= Texte présenté =
==================================================

Actualités :: Condamnation à mort de Saul Traoré : l’opinion est divisée

La chambre criminelle de Ouagadougou a, dans son délibéré du 17 février 2005, condamné Saul de Tarse Traoré à la peine de mort. Cela relancera sans nul doute le débat sur la peine capitale en vigueur dans notre pays. A travers ce micro-trottoir, les uns et les autres nous livrent leurs sentiments sur ce verdict rendu par la Chambre criminelle.

• Safi Ilboudo : Je me réjouis de la condamnation à mort de Saul de Tarse Traoré parce qu’il goûtera lui aussi à la mort. On ne doit pas le tuer en cachette, on doit l’exécuter devant un grand public. Ainsi, les autres bandits prendront peur. Pour moi, les autorités ne doivent même pas tarder à exécuter la sentence. On doit le tuer tout de suite. Même pour le repos de l’âme des victimes, il faut tuer Saul et tout de suite.

• Mme Bamouni Adeline : Saul a tué, mais lui appliquer la peine de mort ne va pas ressusciter les victimes. Je me demande si le tuer permettra de sauver d’autres âmes, de décourager les bandits. La vie est sacrée et ce serait un dérapage que de la lui prendre. La perpétuité aurait amplement fait l’affaire. Je n’ai jamais vu une fusillade de condamnés. Dans certains pays, ils sont conduits sur un terrain vague et exécutés en présence de la foule.

==================================================

= Extraits des entrées =
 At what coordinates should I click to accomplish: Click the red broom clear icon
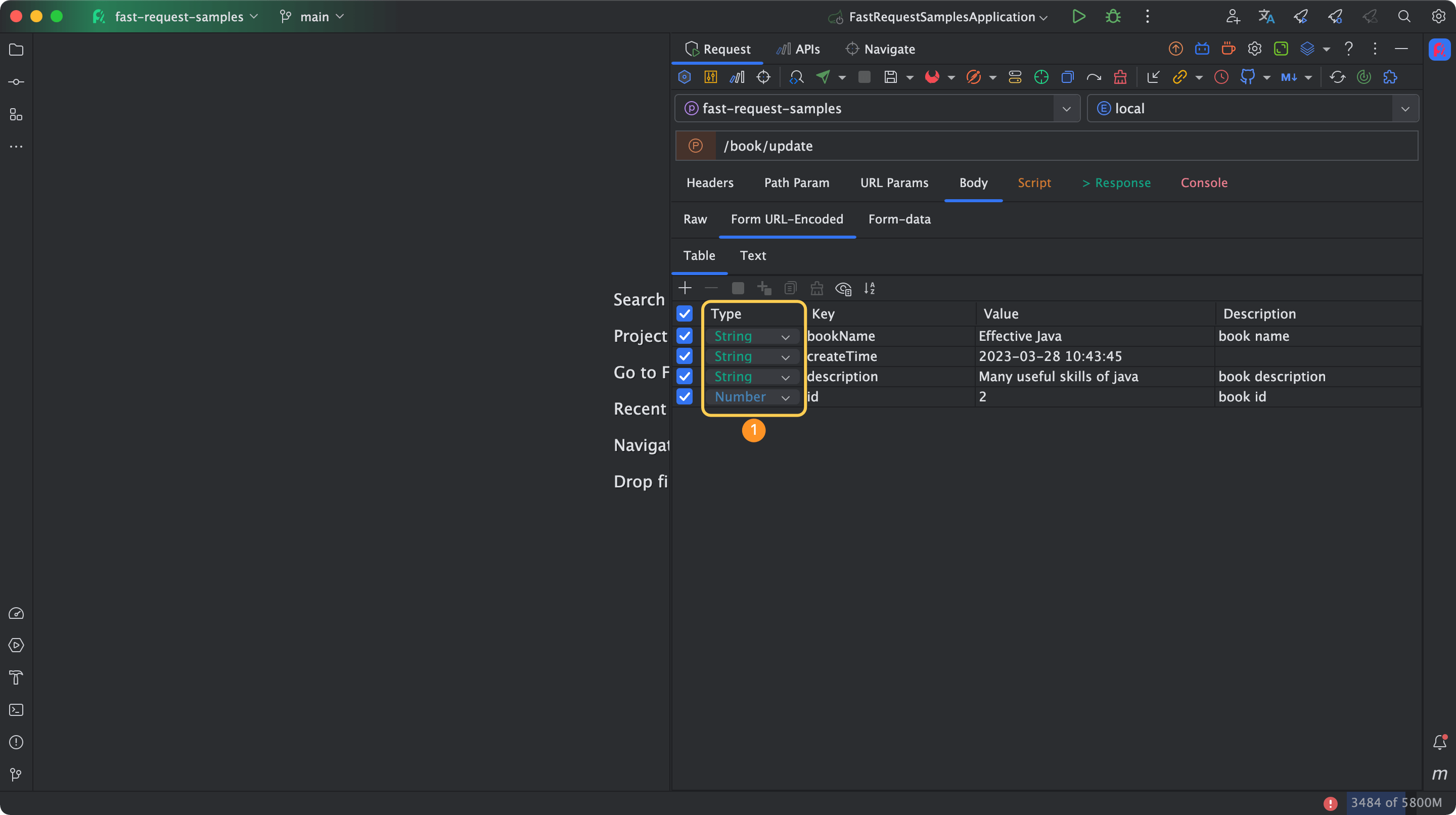pos(1120,77)
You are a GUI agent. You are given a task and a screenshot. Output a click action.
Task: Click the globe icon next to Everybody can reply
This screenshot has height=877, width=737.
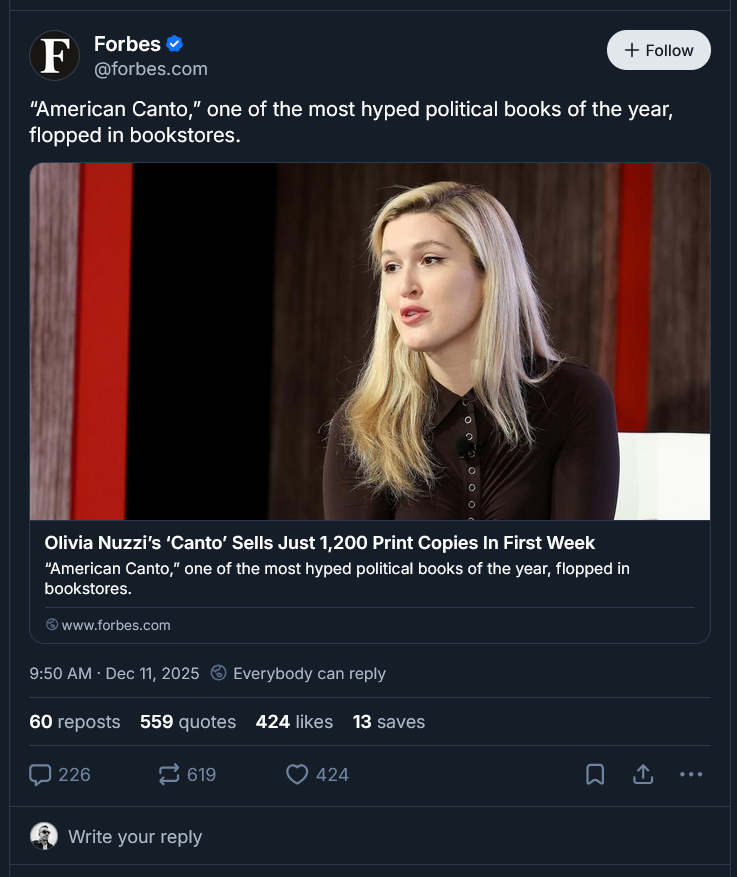coord(218,673)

==================================================

= Travail demandé =
Pour chacune des affirmations ci-dessous, précisez par oui ou par non si elle concorde avec le texte présenté, en citant textuellement les mots de celui-ci qui permettent de trancher.
1. La condamnation de Saul de Tarse Traoré a été prononcée par la chambre criminelle de Ouagadougou le 17 février 2005.
2. Safi Ilboudo souhaite que l'exécution ait lieu à l'abri des regards.
3. Mme Bamouni Adeline estime qu'une peine de perpétuité aurait suffi.

= Réponse =
1. Oui : « La chambre criminelle de Ouagadougou a, dans son délibéré du 17 février 2005, condamné Saul de Tarse Traoré à la peine de mort. »
2. Non : « On ne doit pas le tuer en cachette, on doit l’exécuter devant un grand public. »
3. Oui : « La perpétuité aurait amplement fait l’affaire. »